Some of you may be aware that, in one of my numerous professional incarnations, I worked as a medical transcriptionist.
This would likely explain my unblushing obsession with all aspects of the human anatomy, including joints, organs, gray matter, squishy parts and mucous membranes. Having transcribed every imaginable surgical procedure over the years, I am convinced that I may have missed my calling. I should have been a surgical nurse.
Thus, on the rare occasion when a medical emergency presents itself, I may not be officially qualified to treat your injury or illness, but that has never stopped me from trying. Yes, my friends. I am that annoying (yet sometimes useful) friend who leaps onto the scene of a disaster and will happily plug the hole in a stranger’s jugular with my finger while dialing 999 (911) for assistance.
Oh yes. I can do CPR and the Heimlich manouvre. When my infant daughter was choking on a meatball, I snatched her out of her high chair and Heimliched that puppy right onto the floor before the rest of the family even noticed she had turned blue. When my grandson slipped on wet concrete and cracked his head open, I am pretty sure I broke some hurdle records leaping over casual diners in the nearest restaurant, promplty threatening the bar staff with bodily injury if they did not assemble an icepack STAT.
Needless to say, I got my icepack, and our grandson survives with all mental facilities intact.
So when a Major Medical Emergency presented itself yesterday morning, I once again donned my invisible nurse’s attire and attended the scene:
HH lay on the sofa turning his left index finger this way and that, squeezing the tip and wincing. “Ugh. I’ve got a splinter,” he says.
I look up from my phone with sudden interest. “Oh?” I say, “How deep is it?”
“Hmm… dunno. But it’s really painful.”
I cross the room, tying on my invisible mask and donning my invisible latex gloves. “Here. Let me see.”
He gingerly presents his hand. “DON’T TOUCH IT,” he says, pulling it away before I can even properly examine it.
I respond with my usual eye rolling. “You are such a baby. Just let me see it.”
“You’re gonna hurt it.”
“I won’t. I promise.”
“You will. You ALWAYS do.”
More eye rolling. “Babe, it’s tiny. Let me get a needle and work it out.” I head to my sewing box to retrieve a sewing needle.
But HH is having none of it. “No, I’ll just let it work its way out.”
Ugh. What is it with that old wives’ tale that says one should leave a splinter to “work its way out”? Splinters don’t work their way out. They burrow deeper, get infected, and the resultant pus collection may – or may not – push said splinter to the surface.
With needle in hand, I return to HH’s side. His mouth is smiling, but his eyes are sheer panic. My darling husband. His fear of pain* is exceeded only by his fear of needles**. This is the same man who nearly passed out when they set an IV line on me, and who ACTUALLY DID pass out once during a blood draw. Bless him. I reach for his hand, but he has hugged it into his chest now. “No, NO!” he says. “You’ll make it bleed. You’ll dig at it – You ALWAYS do! Plus,” he adds darkly, ” you’re enjoying this too much!”
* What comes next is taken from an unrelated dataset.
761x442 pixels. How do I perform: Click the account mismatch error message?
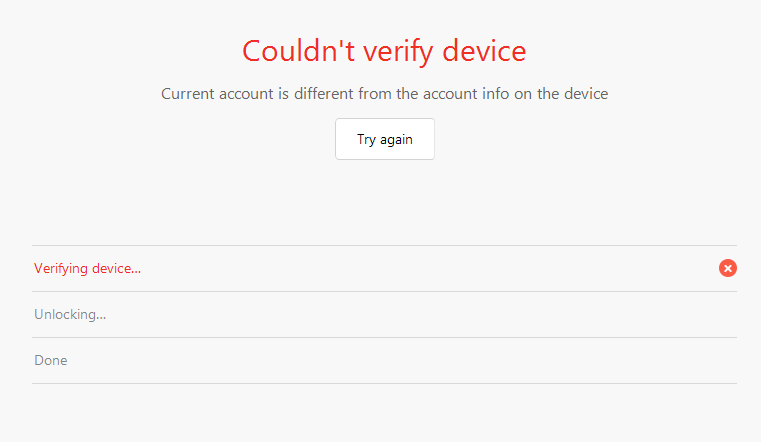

He may have a point. I am enjoying the prospect of excavating his epidermis. “No, I won’t,” I soothe, “I promise…” But honestly. I have no intention of going bone deep. We’re only going to pick through a couple layers of skin! Still, I am wearing my nurse’s hat, and nurses, as we know, are not always entirely honest about the degree of pain one is about to experience. Frankly, the more he protests, the more Nurse Ratched I become.
In the end and through a series of compromises involving the use of tweezers and magnifying glasses, a fleck of pain-inducement roughly the size of one day’s whisker growth is unearthed. HH wraps his left finger tip in a plaster and nurses his wound in the corner of the sofa. “I may have to call Workmen’s Comp,” he grouses. “I don’t think I’ll be able to work tomorrow…”
I pack up my tweezers and return the sewing needle to its red tomato, smiling the placid smile of my imaginary nurse. “Yeah – you’re barely clinging to life babe. But I reckon you’ll be just fine in the morning.”
He snorts. “I doubt it. This was my best clicking finger, too. NOW how am I going to work on my computer?”
I have to laugh at that. “Hon, you’re right handed.”
He is quiet for a moment. “Yeah. But it was my second best clicking finger…”
My inner nurse Ratched is amused.
- * fear of pain is officially known as algophobia.
- ** fear of needles is called belonephobia, and a specific fear of injections is known as trypanopobia.